WHATEVER happened to the Mindanao Railway Project? It was one multi-billion peso infrastructure project conceived several years back and was hoped by many to finally be started (at least) during the incumbency of Mindanaoan President Rodrigo Roa Duterte.
The possibility of the implementation of the first phase of the project covering the Tagum-Digos route via Davao City had its loudest decibel when surveys were conducted by supposed experts commissioned by the Department of Transportation (DOTr) towards the middle of the Duterte term. The decibel was heightened by the protest of residents in some subdivisions that were identified to be hit by the construction of the railway track. The most prominent among those who expressed their opposition to the proposed route were some residents of the high-end residential enclave of Monteritz in Barangay Langub. But there were several other subdivision dwellers especially those in the north sector of the railroad track who was agonizing over the chances of being displaced.
Unfortunately during the last two years of Mindanaoan President Duterte’s term, talks about the start of the first phase of the railway project suddenly died down. Even the politicians and those representatives of national government agencies in the Regional Development Council (RDC), the supposed planner for development in the region, seemed to have gagged mouths when asked of the status of the project.
Instead, what was talked about the loudest were such projects as the Davao City Coastal Highway and the by-pass road project from Bunawan in the city’s north sector to Binugao in Toril of the south portion of the city became the favorite subjects of local politicians when asked to mention about big-ticket projects the government is implementing in the city.
And the politicians have every reason to boast of the projects.
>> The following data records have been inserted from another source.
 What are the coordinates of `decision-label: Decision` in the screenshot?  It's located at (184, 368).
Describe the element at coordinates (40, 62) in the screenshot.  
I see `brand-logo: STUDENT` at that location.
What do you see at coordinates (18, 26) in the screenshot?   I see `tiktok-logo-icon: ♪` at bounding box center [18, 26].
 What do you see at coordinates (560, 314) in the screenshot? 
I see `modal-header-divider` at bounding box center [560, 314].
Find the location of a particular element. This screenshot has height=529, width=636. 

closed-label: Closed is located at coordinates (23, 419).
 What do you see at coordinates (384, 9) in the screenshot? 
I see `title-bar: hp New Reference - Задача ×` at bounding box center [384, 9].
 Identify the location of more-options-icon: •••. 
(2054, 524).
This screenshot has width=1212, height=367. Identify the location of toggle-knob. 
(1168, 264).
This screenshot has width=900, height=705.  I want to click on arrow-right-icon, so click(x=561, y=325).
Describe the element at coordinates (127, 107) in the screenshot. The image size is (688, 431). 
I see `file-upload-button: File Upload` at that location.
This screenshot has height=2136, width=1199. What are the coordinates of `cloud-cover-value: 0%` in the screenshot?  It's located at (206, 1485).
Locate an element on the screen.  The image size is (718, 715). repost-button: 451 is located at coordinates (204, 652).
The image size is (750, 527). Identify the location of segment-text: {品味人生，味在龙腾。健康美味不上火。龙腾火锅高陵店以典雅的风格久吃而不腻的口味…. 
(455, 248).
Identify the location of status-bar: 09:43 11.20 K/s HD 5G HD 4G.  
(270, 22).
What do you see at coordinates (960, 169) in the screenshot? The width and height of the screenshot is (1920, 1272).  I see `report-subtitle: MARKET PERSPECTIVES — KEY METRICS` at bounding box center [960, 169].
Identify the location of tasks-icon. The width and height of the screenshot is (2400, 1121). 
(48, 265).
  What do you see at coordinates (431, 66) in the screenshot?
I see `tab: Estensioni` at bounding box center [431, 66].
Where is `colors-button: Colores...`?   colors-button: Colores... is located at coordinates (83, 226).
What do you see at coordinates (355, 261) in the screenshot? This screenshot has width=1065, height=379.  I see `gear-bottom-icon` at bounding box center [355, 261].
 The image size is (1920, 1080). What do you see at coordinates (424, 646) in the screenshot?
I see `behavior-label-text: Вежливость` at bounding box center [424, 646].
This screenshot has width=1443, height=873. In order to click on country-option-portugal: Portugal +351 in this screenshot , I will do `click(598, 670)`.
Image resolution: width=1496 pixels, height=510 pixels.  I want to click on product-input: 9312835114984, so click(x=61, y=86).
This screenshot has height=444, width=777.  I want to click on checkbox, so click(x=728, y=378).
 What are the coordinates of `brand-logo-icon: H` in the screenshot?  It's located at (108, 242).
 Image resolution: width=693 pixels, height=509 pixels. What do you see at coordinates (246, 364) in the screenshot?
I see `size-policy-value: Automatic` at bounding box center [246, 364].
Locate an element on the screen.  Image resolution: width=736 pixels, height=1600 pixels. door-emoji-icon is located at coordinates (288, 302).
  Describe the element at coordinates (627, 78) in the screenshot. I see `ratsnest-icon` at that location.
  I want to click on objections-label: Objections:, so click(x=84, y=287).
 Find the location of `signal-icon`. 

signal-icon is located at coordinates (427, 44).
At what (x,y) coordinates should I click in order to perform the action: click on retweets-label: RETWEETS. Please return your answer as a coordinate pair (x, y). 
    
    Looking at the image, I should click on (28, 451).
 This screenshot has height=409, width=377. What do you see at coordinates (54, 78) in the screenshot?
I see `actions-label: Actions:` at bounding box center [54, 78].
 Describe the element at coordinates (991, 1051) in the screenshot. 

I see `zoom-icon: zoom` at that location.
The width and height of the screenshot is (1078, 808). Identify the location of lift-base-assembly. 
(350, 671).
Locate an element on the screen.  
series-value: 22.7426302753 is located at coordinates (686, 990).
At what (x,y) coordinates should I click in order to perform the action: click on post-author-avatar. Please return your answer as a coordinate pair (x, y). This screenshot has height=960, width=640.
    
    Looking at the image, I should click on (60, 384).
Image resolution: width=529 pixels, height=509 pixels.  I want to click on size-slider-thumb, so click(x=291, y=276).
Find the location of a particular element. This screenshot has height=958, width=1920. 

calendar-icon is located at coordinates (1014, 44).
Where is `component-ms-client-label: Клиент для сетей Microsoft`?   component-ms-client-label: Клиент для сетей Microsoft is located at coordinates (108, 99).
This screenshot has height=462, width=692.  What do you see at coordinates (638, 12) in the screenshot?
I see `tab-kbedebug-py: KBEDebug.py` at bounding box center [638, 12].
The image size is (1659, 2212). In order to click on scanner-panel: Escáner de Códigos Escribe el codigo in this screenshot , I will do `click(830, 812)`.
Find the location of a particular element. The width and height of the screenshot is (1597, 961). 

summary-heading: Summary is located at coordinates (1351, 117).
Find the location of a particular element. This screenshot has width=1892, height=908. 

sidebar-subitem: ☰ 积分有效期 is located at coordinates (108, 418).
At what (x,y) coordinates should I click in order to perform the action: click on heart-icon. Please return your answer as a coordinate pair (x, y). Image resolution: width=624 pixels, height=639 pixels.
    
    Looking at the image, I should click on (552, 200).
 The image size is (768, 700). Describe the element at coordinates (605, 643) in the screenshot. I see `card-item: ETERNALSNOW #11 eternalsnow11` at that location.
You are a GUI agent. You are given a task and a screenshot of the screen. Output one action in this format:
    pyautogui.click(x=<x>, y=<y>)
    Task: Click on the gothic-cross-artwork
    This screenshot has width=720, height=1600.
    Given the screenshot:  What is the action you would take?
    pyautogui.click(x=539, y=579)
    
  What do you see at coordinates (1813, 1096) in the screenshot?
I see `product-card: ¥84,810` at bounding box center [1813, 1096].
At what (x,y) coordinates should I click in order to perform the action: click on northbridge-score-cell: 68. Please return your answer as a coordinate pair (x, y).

After all, these were already ongoing and the implementation appears to be smooth sailing. There were no reported problems with tight-of-way acquisition. Even the boring of the parallel tunnels of the by-pass road was not hampered by opposition of whatever kind.
There is no doubt that these two infrastructure projects that are now visible as to the level of its progress will greatly help ease the burgeoning vehicular traffic in the city. These projects could be why the Mindanao Railway Project may not be the top of mind for the people in this Davao metropolis.
But of course, the railway project will definitely bring more advantages to the entire Mindanao island as it will reduce travel costs for people and products. In other words, Mindanao’s economy can be expected to grow much faster if a railway is available to serve the travel needs of people in cities and provinces traversed by the railway.
We can only hope that the Mindanao Railway Project is not erased in the planning board of both the local and national governments.
We are certain that with the fast-gaining economic recovery of the nation after the devastation brought about by the CoViD 19 pandemic and the apparent lull in natural calamities, a railway in Mindanao may become a major necessity.
There is this rule crafted by the City Transport and Traffic Management Office (CTTMO) for public utility vehicle drivers dropping and picking up passengers on yellow boxes designated in Davao City’s major thoroughfares that needs to be thoroughly studied as to its safety consideration.
What is this rule? Drivers should only drop or pick up passengers inside yellow boxes marked on certain portions of city roads within 20 seconds. Wow! Is it not courting accident? What if there are a number of passengers simultaneously getting off the vehicle and others are queuing to get a ride? What if the passengers wanting to disembark belong to the so-called elderly sector or have some problems with body movement? Will the 20-second time limit suffice?
It is our take that this is one rule that is easier said than complied unless the CTTMO has the manpower to be stationed in all areas with yellow boxes to keep track of the time that the drivers are unloading or loading passengers.
We believe that the adoption of this rule is one that is not properly consulted with relevant sectors even as those who pushed for the time duration did not really put some thought into how it could possibly impact the riding public.
For all we know the enforcement of this rule could lead to serious injuries to people’s limbs or even possibly cost their lives.